Dear Representative Jayapal,
Earlier this week, I came across the remarks you had made at a pro-Palestinian rally, where you referred to Israel as a racist state. I was both shocked and saddened by your negative perspective, which I believe to be an undeserved slur that is simply untrue. Which is why your subsequent retraction, in which you asserted unequivocally that you “do not believe the idea of Israel as a nation is racist” – although it was qualified with certain stipulations – was a source of relief.
It was particularly encouraging to see you acknowledge the indiscretion of your initial statement, especially in the fiercely contentious political atmosphere we find ourselves in today, where retracting one’s words as a politician is no easy task.
My fervent hope is that this reversal on your part wasn’t merely a matter of political expedience, but a reflection of your sincere desire to reassess your understanding of Israel’s conflict with the Palestinians, and, more broadly, of Israel’s legitimacy as a member of the global family of nations. To this end, I would like to share some insights and facts with you, with the hope that this incident isn’t relegated to a minor mishap in your political journey, but instead becomes a catalyst for a significant voyage of discovery.
The renowned French novelist, Marcel Proust, famed for his profound explorations of memory, time, and the intricacies of human emotions, wrote that “the real voyage of discovery consists not in seeking new landscapes, but in having new eyes.” Indeed, it requires courage to discard bias and preconceptions, and see things anew.
As a Rabbi, I have encountered many individuals who tirelessly work towards alleviating the sufferings of others, despite their personal lives being filled with difficulties. If Israel is culpable of anything, it is exactly this. It is a nation filled with well-intentioned individuals striving for a better, safer world, even as it grapples with internal societal divisions and seemingly insurmountable problems.
This scenario might well remind you of another place—the United States. Despite still being riddled with deep-rooted issues after 247 years, we haven’t discredited the United States. Meanwhile, Israel is just 75 years old, and still has a long way to go.
What is so remarkable about Israel is that despite its youth and diminutive size, it is a world class innovator that brings hope and optimism to so many, and on so many fronts. For example, in the face of the escalating nuclear tensions that have recently been triggered by Russia’s deployment of short-range nuclear missiles in proximity to its European neighbors, an Israeli biotech firm, Pluri, has emerged as a beacon of hope.
This innovative company is spearheading the development of a potential game-changing treatment for nuclear radiation poisoning—a hazard that could cause untold havoc and misery in the aftermath of a nuclear accident or attack.
Just last week, in a bid to bolster its own preparedness against potential nuclear threats, the U.S. government approved a funding grant for Pluri, marking a significant milestone in the quest for an affordable and scalable treatment for Hematopoietic Acute Radiation Syndrome (H-ARS), which will become a crucial and affordable medical countermeasure notably absent in today’s market.
And what makes Pluri even more impressive is that its employees include Jews and Arabs from across the spectrum.
Meanwhile, just last month, an experimental treatment developed at Israel’s Hadassah-University Medical Center announced a 90% success rate at bringing patients with multiple myeloma into remission with a new experimental treatment. Until this announcement, multiple myeloma was considered virtually incurable; this year alone, in the U.S., 12,590 people are expected to die of this cancer.
In the same week as the news of this breakthrough emerged, Israeli researchers at Tel Aviv University and the Sheba Medical Center announced another discovery that they are confident will contribute to the development of a vaccine against the deadly skin cancer, melanoma. Just to put this in perspective: in 2020, 325,000 new cases of melanoma were diagnosed around the world, and 57,000 people died from the disease.
Rep. Jayapal – I could go on and on. The good news from Israel is literally a constant stream, all of it astounding and heartwarming in equal measure, and a testament to the desire of Israel – and I mean its citizenry as a whole – to make a positive impact on the world.

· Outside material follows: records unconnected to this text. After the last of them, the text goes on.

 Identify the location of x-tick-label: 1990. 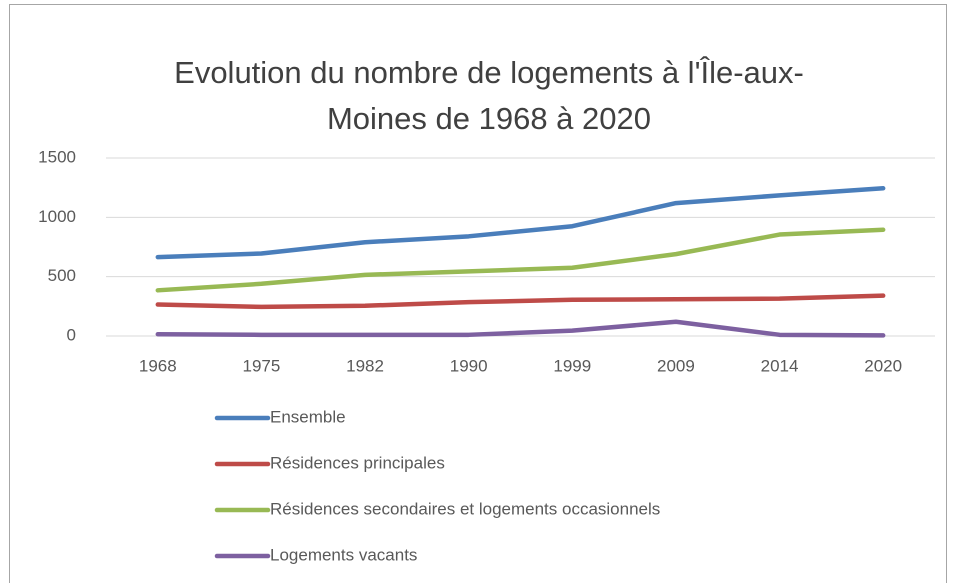
(469, 366).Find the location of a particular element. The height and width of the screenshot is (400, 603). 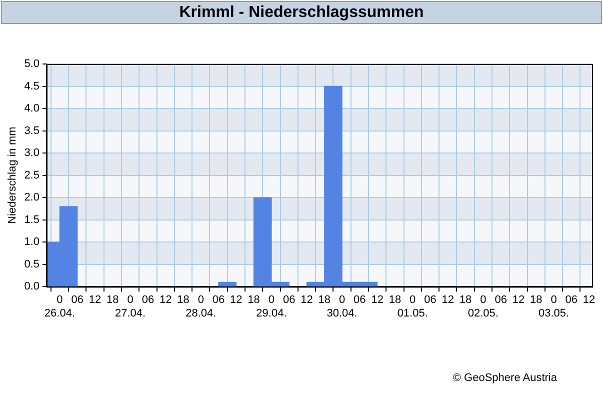

y-tick-label: 4.0 is located at coordinates (32, 108).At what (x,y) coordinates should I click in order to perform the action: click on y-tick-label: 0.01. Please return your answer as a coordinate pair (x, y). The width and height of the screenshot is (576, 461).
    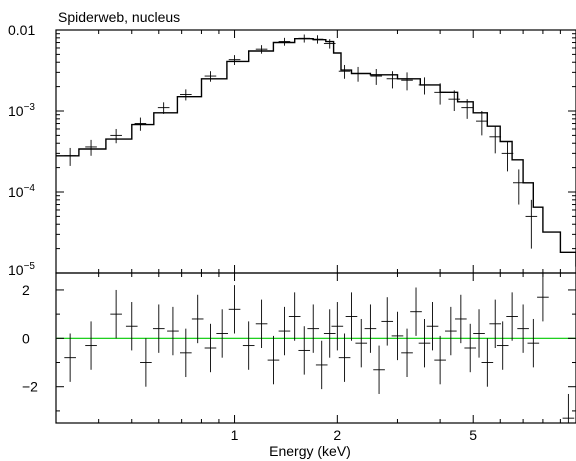
    Looking at the image, I should click on (22, 30).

And yes, there is much that they could do to clear up their own house, and as a lover of Israel and as a believer in the miracle of its existence, it can sometimes be painful to watch the paroxysms that grip the country, and the pain that so many of its inhabitants must endure, on all sides, as the intractable issues continue to defy solution.

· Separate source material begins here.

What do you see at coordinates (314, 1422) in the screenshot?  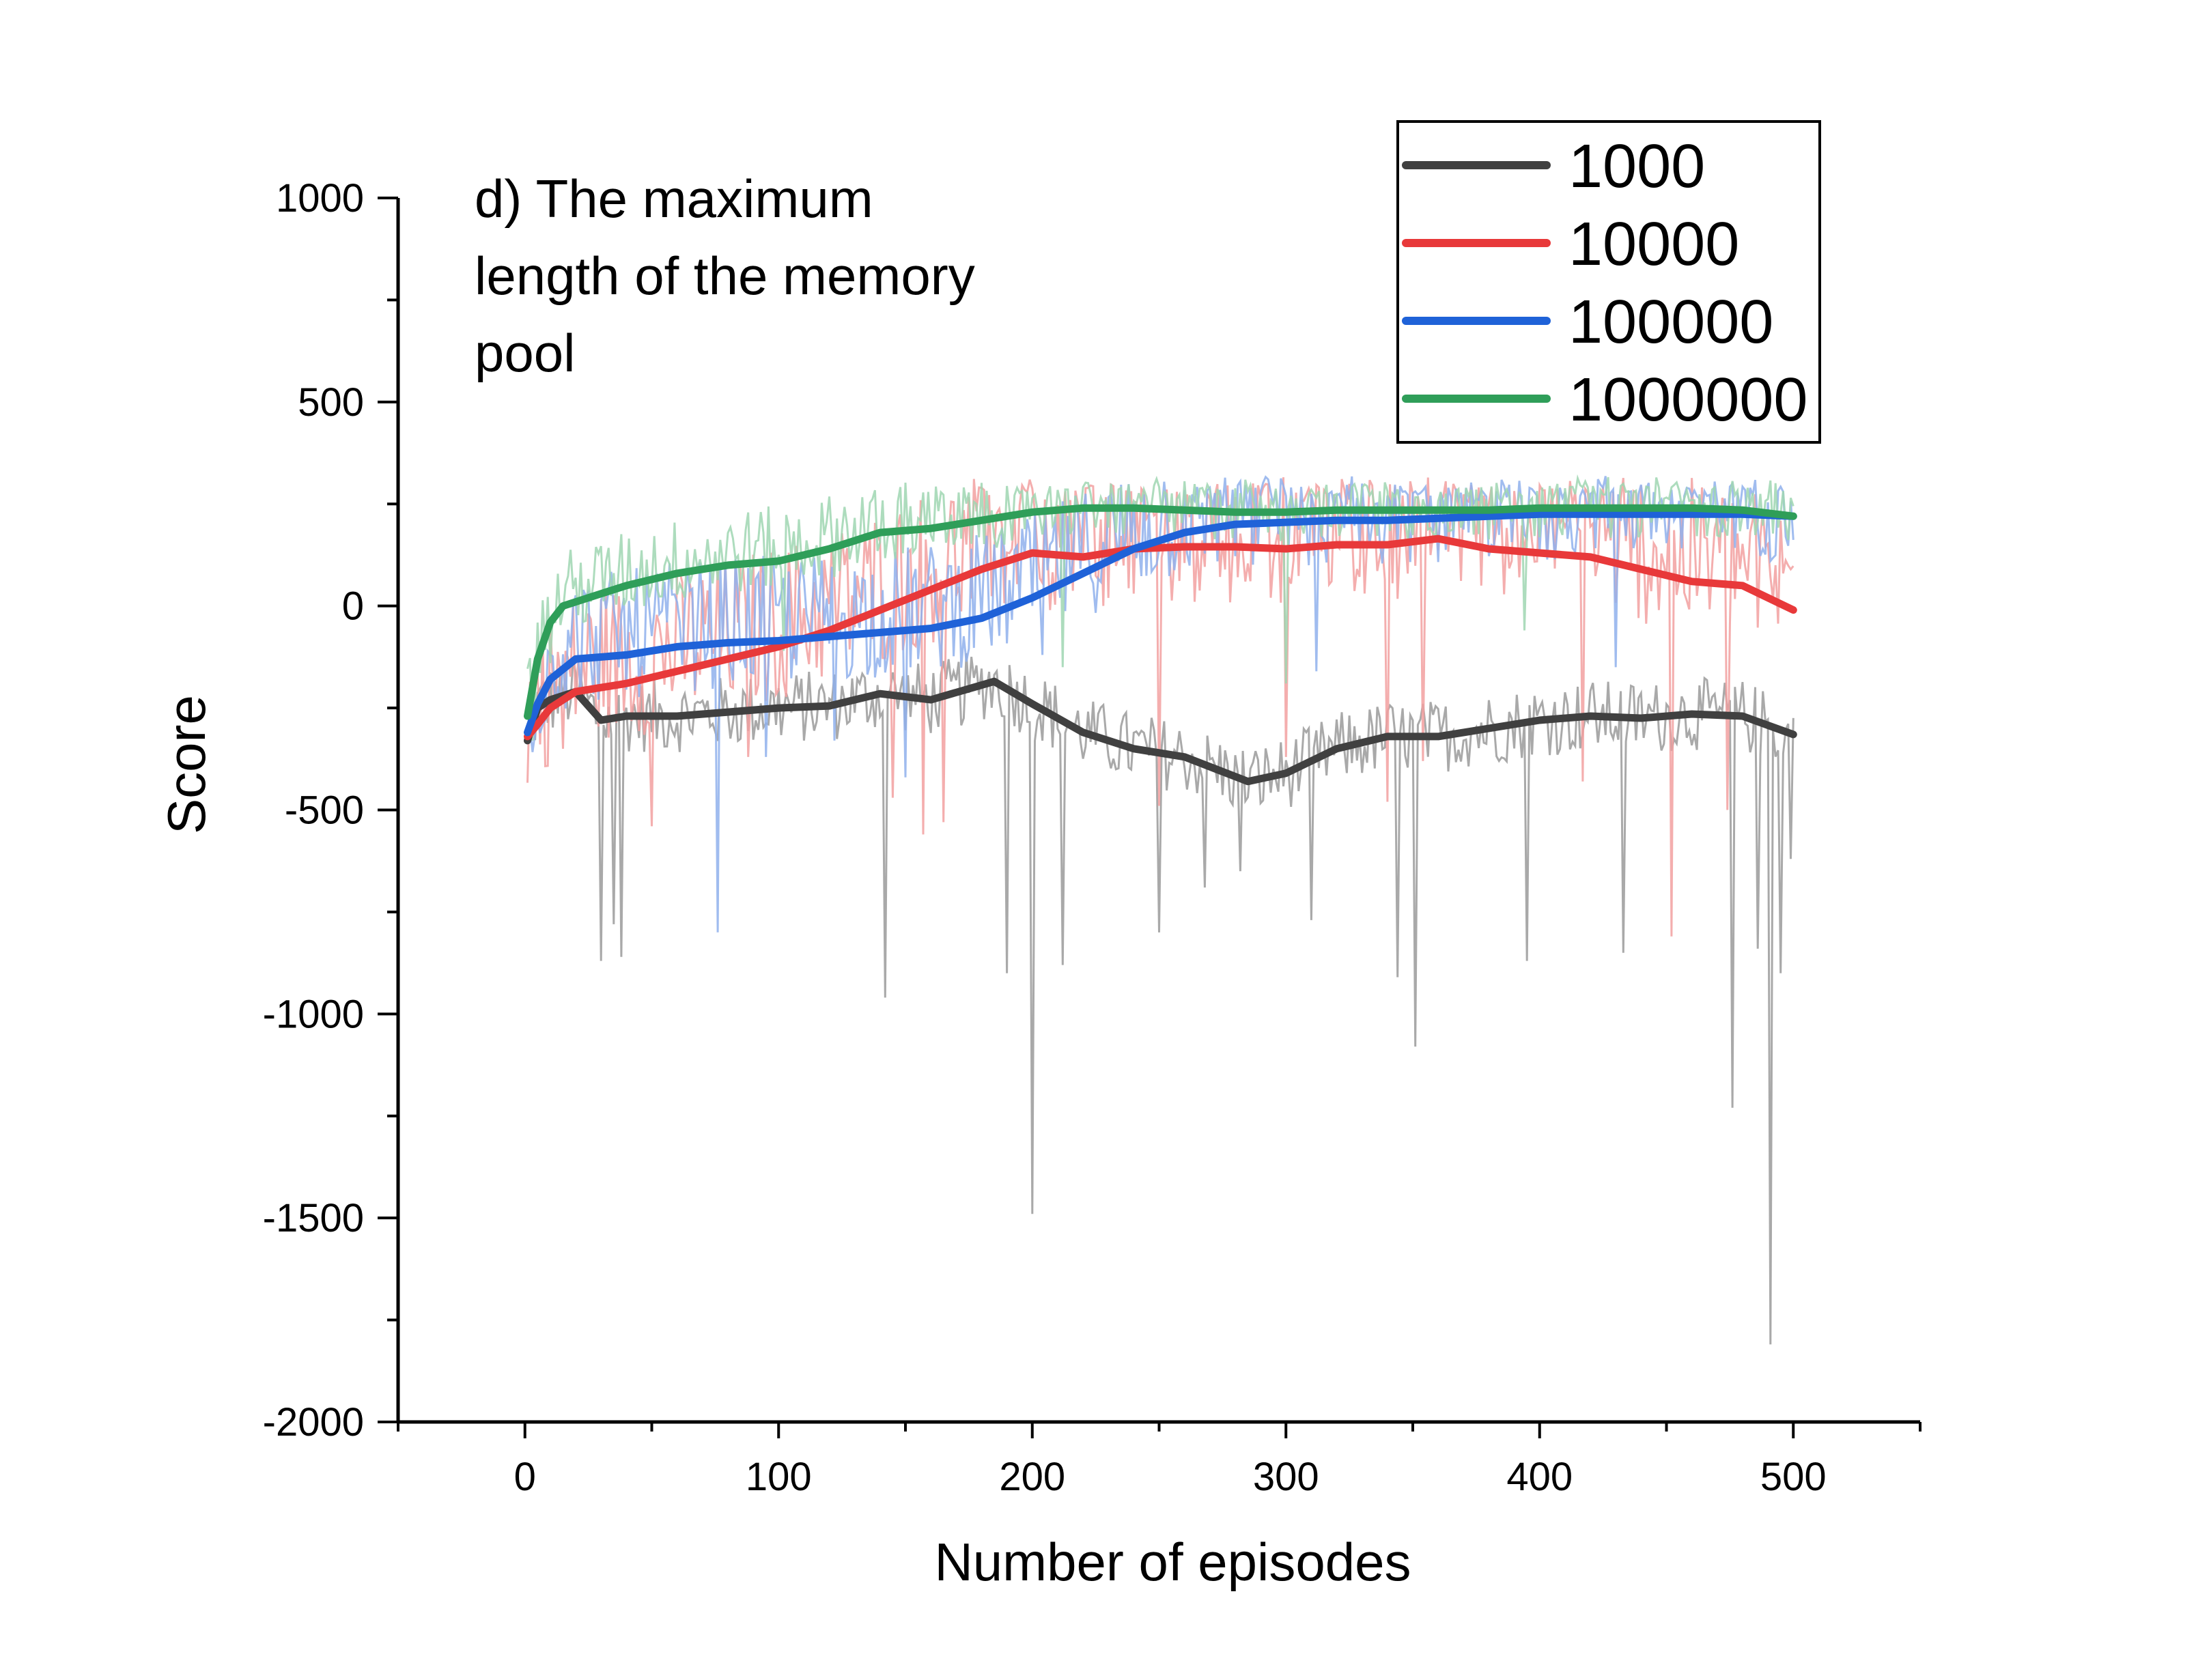 I see `y-tick-label: -2000` at bounding box center [314, 1422].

But I am an optimist, always an optimist. And I encourage you, too, to be an optimist. Rather than write off an entire country because it is dogged by historical issues that have yet to be resolved, let us embrace a country that has good intentions, and genuinely wishes to be a force for good both within its borders and beyond its borders for the benefit of humanity as a whole.
The prophet Isaiah, whose inspirational prophecies remain the foundation of faith for so many, shared God’s vision of the beacon of light that Israel would yet become, even as he freely pointed out its many failings: “I will also give you for a light unto the nations, that my salvation may be unto the end of the earth… And nations shall come to your light, and kings to the brightness of your rising.” (Is. 49:6, 60:3).
My dear Rep. Jayapal: that is the Israel I know and love – a light unto the nations that draws nations to its light. It is not a new landscape, but there to see – as long as you have new eyes.